Saint Jean ne sait quels mots employer pour nous rapporter ce qu’il a saisi en cet ins­tant[71]. Il parle donc avec des images[72]: “il est vêtu d’une longue robe serrée à la taille par une ceinture d’or.” Sa longue robe est comme la plénitude de la perfection qui émane de toute la personne de Jésus. Toutes ces richesses sont comme tenues par une ceinture d’or qui symbolise la plus grande de toute, la charité. C’est justement cet amour de charité, cette bonté qui frappe en premier lieu celui qui voit Jésus. A l’exemple de Johann, nous nous sentirons aimés et compris totalement.

“Sa tête, avec ses cheveux blancs, est comme la laine blanche, comme la neige.” Il est difficile de décrire la maturité qui rayonne de Jésus. Il a la sagesse d’un vieillard. Quant à son incomparable douceur, elle peut être comparée à celle de l’agneau; sa pureté brille.

“Ses yeux sont comme une flamme ardente.” Voici une image pour illustrer cette force de l’apparition du Christ. On raconte que saint Maximilien Kolbe, alors qu’il mourait dans une cellule au camp de concentration d’Auschwitz, regardait ses gardiens avec une telle bonté que ceux-ci ne pouvaient soutenir sa présence. Notre rencontre avec Jésus glorieux sera autrement insoutenable. Le saint Curé d’Ars était effrayé à l’idée de cette rencontre: « Comment pourrais-je paraître devant lui avec mon impureté? »
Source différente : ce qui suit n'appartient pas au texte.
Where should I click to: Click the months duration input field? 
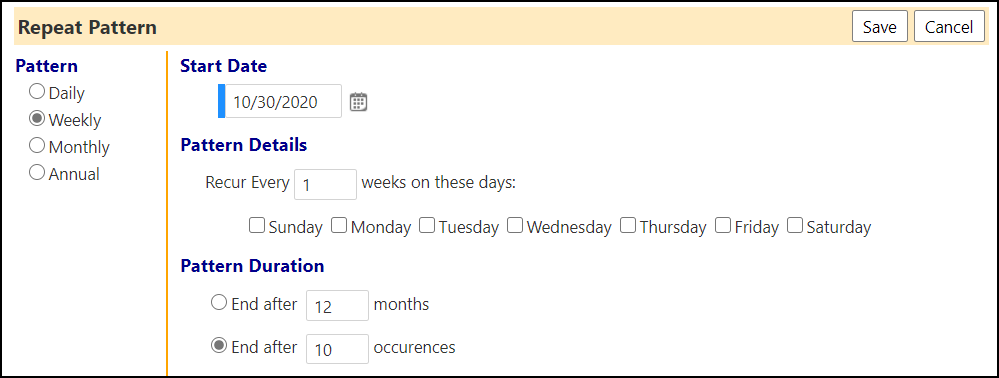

Saint Jean continue sa description ainsi: « Ses pieds sont comme l’airain précieux que l’on aurait purifié au creuset. » Il veut sans doute signifier par là que nous découvrirons en voyant Jésus qu’il n’a réellement commis aucun péché. Ses pieds qui ont touché la terre et ont été cloués sur la croix sont restés purs. Il ne s’est pas trouvé de fourberie dans sa bouche. Lui, qui insulté ne rendait pas l’insulte, souffrant, ne menaçait pas mais s’en remettait à celui qui juge avec justice.

Cette pureté totale de Jésus vis-à-vis du péché sera comme un miroir limpide où nous verrons le véritable état de notre âme. Tous nous sommes pécheurs. Seule la Vierge Marie n’a jamais eu la moindre parcelle d’égoïsme. Nous comprendrons en voyant Jésus ce qu’est le péché, ce qu’est notre péché. C’est ce que veut signi­fier saint Jean en disant que “sa langue est comme une épée à deux tranchants”. En voyant Jésus, nous nous verrons nous-mêmes jusqu’au fond de notre conscience. Aucun de nos actes, aucune de nos intentions ne seront cachés. La vérité, tel un glaive tranchant sera en un instant établie sur nous-mêmes.
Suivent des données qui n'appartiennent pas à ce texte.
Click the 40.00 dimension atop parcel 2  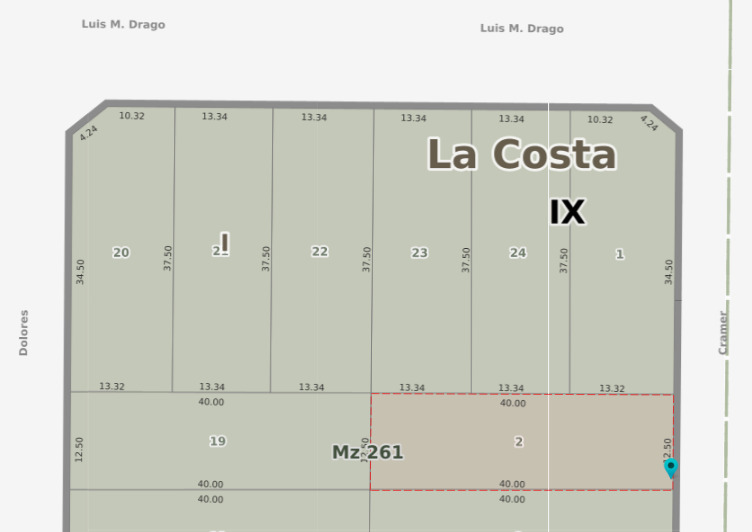pyautogui.click(x=512, y=404)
Pour résumer toute l’intensité de cette vision saint Jean s’exclame: “C’est comme le soleil qui brille de tout son éclat.” Un seul regard sur Jésus et nous comprendrons tout le contenu des sermons des prêtres, tout ce qui est dit dans l’Évangile, la valeur de notre propre vie. Nous comprendrons l’amour de Dieu, la proposition qu’il nous fait de la Vision béatifique, les conditions requises pour y entrer: conversion, repentir, humilité, amour absolu.

Certains disciples de Jésus se demandaient si, lors du retour du Christ, ils ne risqueraient pas de le confondre avec un autre. Après avoir décrit la manière dont il se montrera, il parait évident que nous ne pourrions en aucune façon nous tromper: “comme l’éclair jaillissant d’un point du ciel, resplendit jusqu’à l’autre, ainsi en sera-t-il du Fils de l’homme lors de son Jour[73].”

La Bible l’affirme avec force “toute chair se prosternera devant ta face et devant la face de l’Agneau”. L’âme, plongée dans la tendresse de Jésus découvre en pleine lumière la vanité de tout ce qui n’est pas l’amour aux yeux de Dieu. Sa vie entière s’en trouve comme éclairée et le moindre péché, la moindre note d’égoïsme qui lui revient à la mémoire, prend à ses yeux toute l’horreur qu’elle aurait dû avoir depuis toujours.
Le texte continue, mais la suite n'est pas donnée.